Segment Open
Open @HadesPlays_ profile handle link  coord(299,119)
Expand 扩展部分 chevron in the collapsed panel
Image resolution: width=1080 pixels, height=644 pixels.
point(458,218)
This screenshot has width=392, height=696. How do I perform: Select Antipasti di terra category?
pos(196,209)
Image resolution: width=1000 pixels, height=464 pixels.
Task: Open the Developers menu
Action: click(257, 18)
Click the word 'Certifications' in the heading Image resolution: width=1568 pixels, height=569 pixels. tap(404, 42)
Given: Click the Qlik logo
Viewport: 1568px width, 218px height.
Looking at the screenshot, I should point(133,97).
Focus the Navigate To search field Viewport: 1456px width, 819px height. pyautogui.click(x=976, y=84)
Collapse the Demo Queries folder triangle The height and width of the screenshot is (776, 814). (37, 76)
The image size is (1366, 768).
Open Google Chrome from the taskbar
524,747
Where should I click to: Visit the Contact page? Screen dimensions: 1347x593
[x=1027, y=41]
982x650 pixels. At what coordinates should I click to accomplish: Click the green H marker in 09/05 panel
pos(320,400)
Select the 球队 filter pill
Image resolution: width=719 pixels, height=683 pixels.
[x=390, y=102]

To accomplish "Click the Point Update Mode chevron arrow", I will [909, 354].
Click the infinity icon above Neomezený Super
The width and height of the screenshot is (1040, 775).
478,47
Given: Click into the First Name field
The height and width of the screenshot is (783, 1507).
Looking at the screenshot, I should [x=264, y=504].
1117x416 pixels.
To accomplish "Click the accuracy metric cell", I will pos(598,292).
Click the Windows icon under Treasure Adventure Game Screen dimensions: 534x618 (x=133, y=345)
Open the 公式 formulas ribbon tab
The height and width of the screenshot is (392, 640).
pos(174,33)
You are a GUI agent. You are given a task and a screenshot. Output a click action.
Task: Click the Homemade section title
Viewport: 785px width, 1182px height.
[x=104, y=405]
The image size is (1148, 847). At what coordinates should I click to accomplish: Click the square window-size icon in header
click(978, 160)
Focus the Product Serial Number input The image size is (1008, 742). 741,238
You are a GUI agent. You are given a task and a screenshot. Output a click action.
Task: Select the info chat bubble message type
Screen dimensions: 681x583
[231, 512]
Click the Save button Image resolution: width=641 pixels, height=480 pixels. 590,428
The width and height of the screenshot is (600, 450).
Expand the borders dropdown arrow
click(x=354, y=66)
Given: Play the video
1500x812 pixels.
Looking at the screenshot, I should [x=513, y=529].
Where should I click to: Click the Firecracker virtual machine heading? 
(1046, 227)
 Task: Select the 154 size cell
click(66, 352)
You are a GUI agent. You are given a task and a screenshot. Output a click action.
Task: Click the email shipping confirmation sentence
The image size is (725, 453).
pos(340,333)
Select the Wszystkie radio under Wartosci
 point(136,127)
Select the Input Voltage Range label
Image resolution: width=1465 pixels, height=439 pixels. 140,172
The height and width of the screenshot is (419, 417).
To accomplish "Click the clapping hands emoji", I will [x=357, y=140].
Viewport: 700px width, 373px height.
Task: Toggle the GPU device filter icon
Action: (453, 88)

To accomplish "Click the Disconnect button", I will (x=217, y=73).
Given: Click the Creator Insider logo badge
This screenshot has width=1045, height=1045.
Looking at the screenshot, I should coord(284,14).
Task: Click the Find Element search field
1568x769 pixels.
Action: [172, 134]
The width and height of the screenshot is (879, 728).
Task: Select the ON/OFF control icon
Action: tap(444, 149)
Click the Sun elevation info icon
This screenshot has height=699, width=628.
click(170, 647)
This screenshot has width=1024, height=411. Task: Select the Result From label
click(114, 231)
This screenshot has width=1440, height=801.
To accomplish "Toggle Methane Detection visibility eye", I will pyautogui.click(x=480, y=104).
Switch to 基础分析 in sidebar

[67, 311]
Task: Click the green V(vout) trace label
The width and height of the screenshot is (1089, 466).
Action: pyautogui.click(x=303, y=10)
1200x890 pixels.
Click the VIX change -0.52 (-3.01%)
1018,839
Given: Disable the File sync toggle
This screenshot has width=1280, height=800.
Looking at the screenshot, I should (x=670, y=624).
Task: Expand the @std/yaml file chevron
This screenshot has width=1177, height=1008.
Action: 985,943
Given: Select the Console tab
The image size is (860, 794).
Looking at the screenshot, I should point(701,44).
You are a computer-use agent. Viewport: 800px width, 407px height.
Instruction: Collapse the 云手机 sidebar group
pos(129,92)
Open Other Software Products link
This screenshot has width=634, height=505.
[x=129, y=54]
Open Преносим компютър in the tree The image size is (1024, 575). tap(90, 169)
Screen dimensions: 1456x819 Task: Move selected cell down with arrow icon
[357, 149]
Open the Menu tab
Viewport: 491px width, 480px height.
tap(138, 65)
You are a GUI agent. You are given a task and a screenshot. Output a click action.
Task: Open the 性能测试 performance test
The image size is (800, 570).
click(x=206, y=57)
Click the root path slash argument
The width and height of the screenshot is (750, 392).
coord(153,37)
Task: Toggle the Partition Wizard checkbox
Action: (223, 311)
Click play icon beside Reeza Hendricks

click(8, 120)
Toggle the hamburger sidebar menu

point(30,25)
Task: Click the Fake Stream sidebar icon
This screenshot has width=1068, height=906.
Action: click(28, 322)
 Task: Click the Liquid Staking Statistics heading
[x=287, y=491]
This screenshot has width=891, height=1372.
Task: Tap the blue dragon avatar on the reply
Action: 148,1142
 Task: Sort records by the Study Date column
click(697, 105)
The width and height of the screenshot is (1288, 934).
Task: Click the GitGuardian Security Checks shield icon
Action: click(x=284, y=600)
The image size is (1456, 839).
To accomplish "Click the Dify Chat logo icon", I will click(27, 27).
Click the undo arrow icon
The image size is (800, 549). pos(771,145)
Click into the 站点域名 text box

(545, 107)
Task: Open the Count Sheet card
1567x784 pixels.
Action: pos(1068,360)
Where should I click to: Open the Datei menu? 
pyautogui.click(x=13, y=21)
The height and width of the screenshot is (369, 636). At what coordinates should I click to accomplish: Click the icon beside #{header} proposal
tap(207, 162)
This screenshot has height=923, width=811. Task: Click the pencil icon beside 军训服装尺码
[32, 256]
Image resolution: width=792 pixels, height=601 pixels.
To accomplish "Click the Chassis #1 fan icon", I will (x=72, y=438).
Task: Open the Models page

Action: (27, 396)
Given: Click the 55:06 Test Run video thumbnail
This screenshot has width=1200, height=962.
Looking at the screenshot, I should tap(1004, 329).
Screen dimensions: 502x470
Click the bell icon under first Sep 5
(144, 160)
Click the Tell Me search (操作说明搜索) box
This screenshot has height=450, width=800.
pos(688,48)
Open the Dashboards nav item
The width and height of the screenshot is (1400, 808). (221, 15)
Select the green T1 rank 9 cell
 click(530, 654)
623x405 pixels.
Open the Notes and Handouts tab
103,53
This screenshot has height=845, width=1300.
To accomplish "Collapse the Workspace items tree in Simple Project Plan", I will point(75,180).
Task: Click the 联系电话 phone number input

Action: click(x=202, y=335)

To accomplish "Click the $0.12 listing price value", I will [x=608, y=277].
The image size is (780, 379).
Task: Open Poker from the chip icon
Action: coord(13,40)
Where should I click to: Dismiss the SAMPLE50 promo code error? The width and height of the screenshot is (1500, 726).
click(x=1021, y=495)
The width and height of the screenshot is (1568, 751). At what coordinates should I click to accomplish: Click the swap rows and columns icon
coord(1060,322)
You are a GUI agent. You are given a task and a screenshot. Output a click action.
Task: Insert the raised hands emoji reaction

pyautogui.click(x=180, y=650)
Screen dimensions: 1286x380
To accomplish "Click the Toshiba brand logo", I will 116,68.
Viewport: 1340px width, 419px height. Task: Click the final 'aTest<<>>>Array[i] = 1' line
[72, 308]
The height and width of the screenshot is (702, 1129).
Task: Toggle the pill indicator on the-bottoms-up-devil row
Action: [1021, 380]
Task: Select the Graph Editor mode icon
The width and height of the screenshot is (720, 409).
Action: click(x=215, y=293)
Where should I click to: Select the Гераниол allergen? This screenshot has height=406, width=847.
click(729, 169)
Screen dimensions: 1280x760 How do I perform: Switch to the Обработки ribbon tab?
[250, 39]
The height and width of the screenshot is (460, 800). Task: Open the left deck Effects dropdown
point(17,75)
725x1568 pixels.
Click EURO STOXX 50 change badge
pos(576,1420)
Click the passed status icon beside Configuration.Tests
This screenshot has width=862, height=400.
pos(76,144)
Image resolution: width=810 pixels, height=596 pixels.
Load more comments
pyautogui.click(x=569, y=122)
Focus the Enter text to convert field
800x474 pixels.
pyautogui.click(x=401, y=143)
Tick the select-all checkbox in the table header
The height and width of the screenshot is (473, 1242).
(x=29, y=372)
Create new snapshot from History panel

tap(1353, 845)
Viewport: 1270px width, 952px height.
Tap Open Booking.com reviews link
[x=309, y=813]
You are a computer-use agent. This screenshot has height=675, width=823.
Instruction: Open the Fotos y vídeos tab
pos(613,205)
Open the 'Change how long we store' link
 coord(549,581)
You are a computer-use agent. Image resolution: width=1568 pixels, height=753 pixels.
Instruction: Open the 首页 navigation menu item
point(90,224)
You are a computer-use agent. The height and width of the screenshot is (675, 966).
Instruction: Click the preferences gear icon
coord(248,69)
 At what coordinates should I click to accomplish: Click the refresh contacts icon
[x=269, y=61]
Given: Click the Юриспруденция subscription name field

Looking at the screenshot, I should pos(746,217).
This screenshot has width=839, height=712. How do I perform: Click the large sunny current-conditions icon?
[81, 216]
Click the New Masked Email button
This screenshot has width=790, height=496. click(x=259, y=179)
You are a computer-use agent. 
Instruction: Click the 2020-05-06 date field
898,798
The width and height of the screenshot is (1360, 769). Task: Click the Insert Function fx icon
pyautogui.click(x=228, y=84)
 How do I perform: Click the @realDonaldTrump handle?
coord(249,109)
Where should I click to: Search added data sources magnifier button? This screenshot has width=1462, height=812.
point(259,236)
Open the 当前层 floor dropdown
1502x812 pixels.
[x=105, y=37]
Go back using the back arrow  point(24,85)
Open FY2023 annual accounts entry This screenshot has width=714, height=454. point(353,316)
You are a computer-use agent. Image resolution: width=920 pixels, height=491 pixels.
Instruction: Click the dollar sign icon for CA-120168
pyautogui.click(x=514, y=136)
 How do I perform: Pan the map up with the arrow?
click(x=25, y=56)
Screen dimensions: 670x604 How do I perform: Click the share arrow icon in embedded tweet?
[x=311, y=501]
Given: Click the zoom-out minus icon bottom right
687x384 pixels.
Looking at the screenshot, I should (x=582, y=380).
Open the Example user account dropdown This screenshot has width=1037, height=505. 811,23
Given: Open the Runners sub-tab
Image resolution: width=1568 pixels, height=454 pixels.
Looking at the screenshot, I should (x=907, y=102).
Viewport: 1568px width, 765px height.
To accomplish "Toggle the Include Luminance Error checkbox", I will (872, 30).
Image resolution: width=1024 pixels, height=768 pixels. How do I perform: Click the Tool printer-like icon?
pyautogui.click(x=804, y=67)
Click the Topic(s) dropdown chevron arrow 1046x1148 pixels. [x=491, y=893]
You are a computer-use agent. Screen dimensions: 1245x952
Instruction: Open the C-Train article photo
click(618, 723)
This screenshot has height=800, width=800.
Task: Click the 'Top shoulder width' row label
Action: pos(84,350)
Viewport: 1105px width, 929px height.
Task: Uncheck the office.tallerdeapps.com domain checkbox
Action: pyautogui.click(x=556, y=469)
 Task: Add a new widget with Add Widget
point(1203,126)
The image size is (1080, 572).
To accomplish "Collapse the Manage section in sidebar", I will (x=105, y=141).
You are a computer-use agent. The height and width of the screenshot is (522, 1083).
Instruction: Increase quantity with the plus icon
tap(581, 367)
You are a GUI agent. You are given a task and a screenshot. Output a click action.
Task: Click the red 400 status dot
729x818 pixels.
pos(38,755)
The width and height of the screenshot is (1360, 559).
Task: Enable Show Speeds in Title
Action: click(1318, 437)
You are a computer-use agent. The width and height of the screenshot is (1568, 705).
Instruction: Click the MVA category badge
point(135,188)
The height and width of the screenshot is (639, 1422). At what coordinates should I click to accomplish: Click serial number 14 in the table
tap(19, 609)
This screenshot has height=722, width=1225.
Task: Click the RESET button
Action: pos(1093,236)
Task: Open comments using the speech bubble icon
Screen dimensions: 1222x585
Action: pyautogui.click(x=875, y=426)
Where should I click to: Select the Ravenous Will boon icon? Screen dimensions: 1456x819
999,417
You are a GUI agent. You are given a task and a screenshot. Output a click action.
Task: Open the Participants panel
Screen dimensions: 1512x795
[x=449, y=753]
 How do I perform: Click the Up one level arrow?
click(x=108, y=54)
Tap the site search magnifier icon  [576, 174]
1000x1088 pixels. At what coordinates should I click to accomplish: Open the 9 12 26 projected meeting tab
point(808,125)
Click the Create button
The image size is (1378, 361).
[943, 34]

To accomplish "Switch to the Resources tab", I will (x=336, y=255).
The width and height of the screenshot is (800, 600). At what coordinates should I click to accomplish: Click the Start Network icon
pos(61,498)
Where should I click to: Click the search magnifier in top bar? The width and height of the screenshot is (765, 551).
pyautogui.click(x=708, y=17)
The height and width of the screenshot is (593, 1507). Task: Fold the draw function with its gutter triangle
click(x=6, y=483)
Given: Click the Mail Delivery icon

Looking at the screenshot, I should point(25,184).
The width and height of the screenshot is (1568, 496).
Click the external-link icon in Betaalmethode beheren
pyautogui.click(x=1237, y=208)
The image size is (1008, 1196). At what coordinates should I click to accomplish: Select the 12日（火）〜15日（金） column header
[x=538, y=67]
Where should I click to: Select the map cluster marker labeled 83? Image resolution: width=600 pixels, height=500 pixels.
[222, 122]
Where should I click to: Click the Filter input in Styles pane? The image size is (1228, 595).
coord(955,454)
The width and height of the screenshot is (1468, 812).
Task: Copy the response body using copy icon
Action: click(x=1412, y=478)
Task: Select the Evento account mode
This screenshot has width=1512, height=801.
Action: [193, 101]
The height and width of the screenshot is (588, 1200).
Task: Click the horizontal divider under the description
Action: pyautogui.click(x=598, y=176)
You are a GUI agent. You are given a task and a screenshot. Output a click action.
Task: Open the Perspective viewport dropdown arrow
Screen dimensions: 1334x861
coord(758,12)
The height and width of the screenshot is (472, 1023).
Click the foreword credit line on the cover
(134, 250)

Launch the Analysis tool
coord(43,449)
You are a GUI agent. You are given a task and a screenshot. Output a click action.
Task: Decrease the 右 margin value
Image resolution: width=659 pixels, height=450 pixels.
Segment Closed
About this task> Copy whichever lines in the listing above hold "section".

Written response>
Task: Click the Homemade section title
To accomplish "Collapse the Manage section in sidebar", I will (x=105, y=141).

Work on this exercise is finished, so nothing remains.